[EXERCISE BRIEF]
Write out the listing exactly as it is given.

[MATERIAL SUPPLIED]
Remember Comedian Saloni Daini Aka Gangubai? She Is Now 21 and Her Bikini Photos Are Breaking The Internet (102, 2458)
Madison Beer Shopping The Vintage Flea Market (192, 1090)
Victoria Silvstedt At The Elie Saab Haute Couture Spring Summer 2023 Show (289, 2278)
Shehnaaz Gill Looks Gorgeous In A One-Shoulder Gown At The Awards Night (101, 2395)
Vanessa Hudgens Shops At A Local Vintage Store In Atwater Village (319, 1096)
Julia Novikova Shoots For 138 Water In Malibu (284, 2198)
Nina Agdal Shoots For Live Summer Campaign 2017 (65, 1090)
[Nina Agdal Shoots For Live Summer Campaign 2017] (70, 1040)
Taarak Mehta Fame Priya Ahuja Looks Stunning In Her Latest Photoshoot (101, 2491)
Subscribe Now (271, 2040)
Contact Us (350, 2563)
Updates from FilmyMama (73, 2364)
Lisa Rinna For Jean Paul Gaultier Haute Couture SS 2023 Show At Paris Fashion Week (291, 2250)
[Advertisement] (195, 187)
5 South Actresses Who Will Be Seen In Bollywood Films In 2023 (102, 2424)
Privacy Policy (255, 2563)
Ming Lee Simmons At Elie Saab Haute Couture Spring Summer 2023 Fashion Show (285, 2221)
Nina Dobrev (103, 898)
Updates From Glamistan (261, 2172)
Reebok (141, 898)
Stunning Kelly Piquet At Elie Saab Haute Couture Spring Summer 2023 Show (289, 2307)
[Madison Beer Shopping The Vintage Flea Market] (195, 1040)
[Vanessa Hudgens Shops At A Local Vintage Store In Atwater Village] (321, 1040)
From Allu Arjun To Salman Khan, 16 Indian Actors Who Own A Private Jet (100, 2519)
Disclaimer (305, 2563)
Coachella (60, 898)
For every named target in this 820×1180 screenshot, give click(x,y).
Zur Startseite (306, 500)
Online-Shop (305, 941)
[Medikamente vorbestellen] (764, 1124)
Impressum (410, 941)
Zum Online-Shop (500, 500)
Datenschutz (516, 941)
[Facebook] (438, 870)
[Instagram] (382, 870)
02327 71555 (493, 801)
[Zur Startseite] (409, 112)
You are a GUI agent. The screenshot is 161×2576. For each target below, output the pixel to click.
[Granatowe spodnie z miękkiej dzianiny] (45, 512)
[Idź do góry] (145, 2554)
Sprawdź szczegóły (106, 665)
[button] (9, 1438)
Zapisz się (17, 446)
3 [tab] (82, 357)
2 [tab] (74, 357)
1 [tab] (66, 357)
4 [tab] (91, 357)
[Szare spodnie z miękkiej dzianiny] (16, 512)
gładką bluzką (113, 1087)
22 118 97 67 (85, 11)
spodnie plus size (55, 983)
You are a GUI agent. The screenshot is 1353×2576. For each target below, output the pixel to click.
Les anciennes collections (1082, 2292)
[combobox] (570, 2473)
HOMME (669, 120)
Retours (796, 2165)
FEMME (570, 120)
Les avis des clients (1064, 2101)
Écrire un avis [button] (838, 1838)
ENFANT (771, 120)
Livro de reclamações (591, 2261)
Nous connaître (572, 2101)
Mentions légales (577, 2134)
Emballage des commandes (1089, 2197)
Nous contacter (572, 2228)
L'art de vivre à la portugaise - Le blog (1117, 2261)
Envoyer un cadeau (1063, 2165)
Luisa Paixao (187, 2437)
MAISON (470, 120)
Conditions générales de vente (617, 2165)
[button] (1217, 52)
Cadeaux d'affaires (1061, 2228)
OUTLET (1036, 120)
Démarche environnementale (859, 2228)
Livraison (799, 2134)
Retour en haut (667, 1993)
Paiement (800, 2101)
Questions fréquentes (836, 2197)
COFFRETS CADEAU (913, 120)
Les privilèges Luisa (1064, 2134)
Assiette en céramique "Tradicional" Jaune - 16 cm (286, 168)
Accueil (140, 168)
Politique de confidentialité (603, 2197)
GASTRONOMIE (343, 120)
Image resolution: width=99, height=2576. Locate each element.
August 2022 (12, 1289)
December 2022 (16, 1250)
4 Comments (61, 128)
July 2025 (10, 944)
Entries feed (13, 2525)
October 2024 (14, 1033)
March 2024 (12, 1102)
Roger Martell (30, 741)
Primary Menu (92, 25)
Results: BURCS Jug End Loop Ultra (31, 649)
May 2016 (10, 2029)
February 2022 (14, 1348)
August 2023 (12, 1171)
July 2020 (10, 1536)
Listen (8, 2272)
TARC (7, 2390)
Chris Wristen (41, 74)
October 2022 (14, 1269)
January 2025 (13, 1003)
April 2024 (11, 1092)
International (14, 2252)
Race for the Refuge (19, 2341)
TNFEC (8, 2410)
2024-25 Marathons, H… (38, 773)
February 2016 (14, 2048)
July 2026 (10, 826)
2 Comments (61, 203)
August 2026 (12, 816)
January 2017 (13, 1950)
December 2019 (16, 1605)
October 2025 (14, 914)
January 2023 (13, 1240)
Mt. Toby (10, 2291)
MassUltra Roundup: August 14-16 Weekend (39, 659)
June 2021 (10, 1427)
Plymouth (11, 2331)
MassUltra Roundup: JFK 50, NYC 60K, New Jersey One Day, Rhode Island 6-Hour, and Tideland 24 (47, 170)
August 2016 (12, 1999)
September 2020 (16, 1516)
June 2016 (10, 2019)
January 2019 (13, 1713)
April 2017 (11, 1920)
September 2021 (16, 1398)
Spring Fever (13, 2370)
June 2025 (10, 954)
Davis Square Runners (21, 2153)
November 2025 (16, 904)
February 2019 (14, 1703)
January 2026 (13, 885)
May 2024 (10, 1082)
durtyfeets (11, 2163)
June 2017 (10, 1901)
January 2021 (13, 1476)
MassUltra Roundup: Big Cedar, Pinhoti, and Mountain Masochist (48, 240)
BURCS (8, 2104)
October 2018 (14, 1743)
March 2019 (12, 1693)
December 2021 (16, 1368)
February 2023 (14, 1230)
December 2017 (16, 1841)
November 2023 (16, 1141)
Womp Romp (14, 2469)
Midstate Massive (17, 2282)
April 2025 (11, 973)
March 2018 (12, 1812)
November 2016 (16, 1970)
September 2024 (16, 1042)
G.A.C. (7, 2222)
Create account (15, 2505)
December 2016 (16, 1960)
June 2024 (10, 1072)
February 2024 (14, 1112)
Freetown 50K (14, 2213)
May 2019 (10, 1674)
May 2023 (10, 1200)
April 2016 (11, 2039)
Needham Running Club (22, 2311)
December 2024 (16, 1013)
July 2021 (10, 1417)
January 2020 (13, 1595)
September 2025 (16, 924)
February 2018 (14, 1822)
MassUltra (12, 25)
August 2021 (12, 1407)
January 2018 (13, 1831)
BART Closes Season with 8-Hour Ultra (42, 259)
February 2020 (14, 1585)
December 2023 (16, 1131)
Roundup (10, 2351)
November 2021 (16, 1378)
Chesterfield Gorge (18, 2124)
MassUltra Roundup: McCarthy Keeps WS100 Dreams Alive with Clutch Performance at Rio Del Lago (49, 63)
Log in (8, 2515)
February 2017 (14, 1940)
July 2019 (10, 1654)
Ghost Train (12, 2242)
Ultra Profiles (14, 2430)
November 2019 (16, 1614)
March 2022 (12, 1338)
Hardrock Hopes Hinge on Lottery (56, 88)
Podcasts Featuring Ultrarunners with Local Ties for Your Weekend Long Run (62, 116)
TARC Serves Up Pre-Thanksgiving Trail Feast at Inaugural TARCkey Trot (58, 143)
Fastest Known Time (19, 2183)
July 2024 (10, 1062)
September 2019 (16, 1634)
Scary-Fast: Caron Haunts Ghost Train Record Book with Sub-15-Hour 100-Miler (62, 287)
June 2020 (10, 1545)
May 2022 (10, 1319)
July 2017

[ANSWER BOX]
Remember Comedian Saloni Daini Aka Gangubai? She Is Now 21 and Her Bikini Photos Are Breaking The Internet (102, 2458)
Madison Beer Shopping The Vintage Flea Market (192, 1090)
Victoria Silvstedt At The Elie Saab Haute Couture Spring Summer 2023 Show (289, 2278)
Shehnaaz Gill Looks Gorgeous In A One-Shoulder Gown At The Awards Night (101, 2395)
Vanessa Hudgens Shops At A Local Vintage Store In Atwater Village (319, 1096)
Julia Novikova Shoots For 138 Water In Malibu (284, 2198)
Nina Agdal Shoots For Live Summer Campaign 2017 (65, 1090)
[Nina Agdal Shoots For Live Summer Campaign 2017] (70, 1040)
Taarak Mehta Fame Priya Ahuja Looks Stunning In Her Latest Photoshoot (101, 2491)
Subscribe Now (271, 2040)
Contact Us (350, 2563)
Updates from FilmyMama (73, 2364)
Lisa Rinna For Jean Paul Gaultier Haute Couture SS 2023 Show At Paris Fashion Week (291, 2250)
[Advertisement] (195, 187)
5 South Actresses Who Will Be Seen In Bollywood Films In 2023 (102, 2424)
Privacy Policy (255, 2563)
Ming Lee Simmons At Elie Saab Haute Couture Spring Summer 2023 Fashion Show (285, 2221)
Nina Dobrev (103, 898)
Updates From Glamistan (261, 2172)
Reebok (141, 898)
Stunning Kelly Piquet At Elie Saab Haute Couture Spring Summer 2023 Show (289, 2307)
[Madison Beer Shopping The Vintage Flea Market] (195, 1040)
[Vanessa Hudgens Shops At A Local Vintage Store In Atwater Village] (321, 1040)
From Allu Arjun To Salman Khan, 16 Indian Actors Who Own A Private Jet (100, 2519)
Disclaimer (305, 2563)
Coachella (60, 898)
For every named target in this 820×1180 screenshot, give click(x,y).
Zur Startseite (306, 500)
Online-Shop (305, 941)
[Medikamente vorbestellen] (764, 1124)
Impressum (410, 941)
Zum Online-Shop (500, 500)
Datenschutz (516, 941)
[Facebook] (438, 870)
[Instagram] (382, 870)
02327 71555 (493, 801)
[Zur Startseite] (409, 112)
You are a GUI agent. The screenshot is 161×2576. For each target below, output the pixel to click.
[Granatowe spodnie z miękkiej dzianiny] (45, 512)
[Idź do góry] (145, 2554)
Sprawdź szczegóły (106, 665)
[button] (9, 1438)
Zapisz się (17, 446)
3 [tab] (82, 357)
2 [tab] (74, 357)
1 [tab] (66, 357)
4 [tab] (91, 357)
[Szare spodnie z miękkiej dzianiny] (16, 512)
gładką bluzką (113, 1087)
22 118 97 67 (85, 11)
spodnie plus size (55, 983)
You are a GUI agent. The screenshot is 1353×2576. For each target below, output the pixel to click.
Les anciennes collections (1082, 2292)
[combobox] (570, 2473)
HOMME (669, 120)
Retours (796, 2165)
FEMME (570, 120)
Les avis des clients (1064, 2101)
Écrire un avis [button] (838, 1838)
ENFANT (771, 120)
Livro de reclamações (591, 2261)
Nous connaître (572, 2101)
Mentions légales (577, 2134)
Emballage des commandes (1089, 2197)
Nous contacter (572, 2228)
L'art de vivre à la portugaise - Le blog (1117, 2261)
Envoyer un cadeau (1063, 2165)
Luisa Paixao (187, 2437)
MAISON (470, 120)
Conditions générales de vente (617, 2165)
[button] (1217, 52)
Cadeaux d'affaires (1061, 2228)
OUTLET (1036, 120)
Démarche environnementale (859, 2228)
Livraison (799, 2134)
Retour en haut (667, 1993)
Paiement (800, 2101)
Questions fréquentes (836, 2197)
COFFRETS CADEAU (913, 120)
Les privilèges Luisa (1064, 2134)
Assiette en céramique "Tradicional" Jaune - 16 cm (286, 168)
Accueil (140, 168)
Politique de confidentialité (603, 2197)
GASTRONOMIE (343, 120)
Image resolution: width=99, height=2576. Locate each element.
August 2022 (12, 1289)
December 2022 (16, 1250)
4 Comments (61, 128)
July 2025 (10, 944)
Entries feed (13, 2525)
October 2024 (14, 1033)
March 2024 (12, 1102)
Roger Martell (30, 741)
Primary Menu (92, 25)
Results: BURCS Jug End Loop Ultra (31, 649)
May 2016 (10, 2029)
February 2022 (14, 1348)
August 2023 (12, 1171)
July 2020 (10, 1536)
Listen (8, 2272)
TARC (7, 2390)
Chris Wristen (41, 74)
October 2022 (14, 1269)
January 2025 (13, 1003)
April 2024 (11, 1092)
International (14, 2252)
Race for the Refuge (19, 2341)
TNFEC (8, 2410)
2024-25 Marathons, H… (38, 773)
February 2016 (14, 2048)
July 2026 (10, 826)
2 Comments (61, 203)
August 2026 (12, 816)
January 2017 (13, 1950)
December 2019 (16, 1605)
October 2025 (14, 914)
January 2023 (13, 1240)
Mt. Toby (10, 2291)
MassUltra Roundup: August 14-16 Weekend (39, 659)
June 2021 (10, 1427)
Plymouth (11, 2331)
MassUltra Roundup: JFK 50, NYC 60K, New Jersey One Day, Rhode Island 6-Hour, and Tideland 24 (47, 170)
August 2016 (12, 1999)
September 2020 (16, 1516)
June 2016 (10, 2019)
January 2019 (13, 1713)
April 2017 (11, 1920)
September 2021 (16, 1398)
Spring Fever (13, 2370)
June 2025 (10, 954)
Davis Square Runners (21, 2153)
November 2025 (16, 904)
February 2019 (14, 1703)
January 2026 (13, 885)
May 2024 (10, 1082)
durtyfeets (11, 2163)
June 2017 (10, 1901)
January 2021 (13, 1476)
MassUltra Roundup: Big Cedar, Pinhoti, and Mountain Masochist (48, 240)
BURCS (8, 2104)
October 2018 (14, 1743)
March 2019 (12, 1693)
December 2021 (16, 1368)
February 2023 (14, 1230)
December 2017 (16, 1841)
November 2023 (16, 1141)
Womp Romp (14, 2469)
Midstate Massive (17, 2282)
April 2025 (11, 973)
March 2018 (12, 1812)
November 2016 (16, 1970)
September 2024 (16, 1042)
G.A.C. (7, 2222)
Create account (15, 2505)
December 2016 (16, 1960)
June 2024 (10, 1072)
February 2024 (14, 1112)
Freetown 50K (14, 2213)
May 2019 (10, 1674)
May 2023 (10, 1200)
April 2016 (11, 2039)
Needham Running Club (22, 2311)
December 2024 (16, 1013)
July 2021 (10, 1417)
January 2020 (13, 1595)
September 2025 (16, 924)
February 2018 (14, 1822)
MassUltra (12, 25)
August 2021 (12, 1407)
January 2018 (13, 1831)
BART Closes Season with 8-Hour Ultra (42, 259)
February 2020 (14, 1585)
December 2023 (16, 1131)
Roundup (10, 2351)
November 2021 (16, 1378)
Chesterfield Gorge (18, 2124)
MassUltra Roundup: McCarthy Keeps WS100 Dreams Alive with Clutch Performance at Rio Del Lago (49, 63)
Log in (8, 2515)
February 2017 (14, 1940)
July 2019 (10, 1654)
Ghost Train (12, 2242)
Ultra Profiles (14, 2430)
November 2019 (16, 1614)
March 2022 (12, 1338)
Hardrock Hopes Hinge on Lottery (56, 88)
Podcasts Featuring Ultrarunners with Local Ties for Your Weekend Long Run (62, 116)
TARC Serves Up Pre-Thanksgiving Trail Feast at Inaugural TARCkey Trot (58, 143)
Fastest Known Time (19, 2183)
July 2024 (10, 1062)
September 2019 (16, 1634)
Scary-Fast: Caron Haunts Ghost Train Record Book with Sub-15-Hour 100-Miler (62, 287)
June 2020 (10, 1545)
May 2022 (10, 1319)
July 2017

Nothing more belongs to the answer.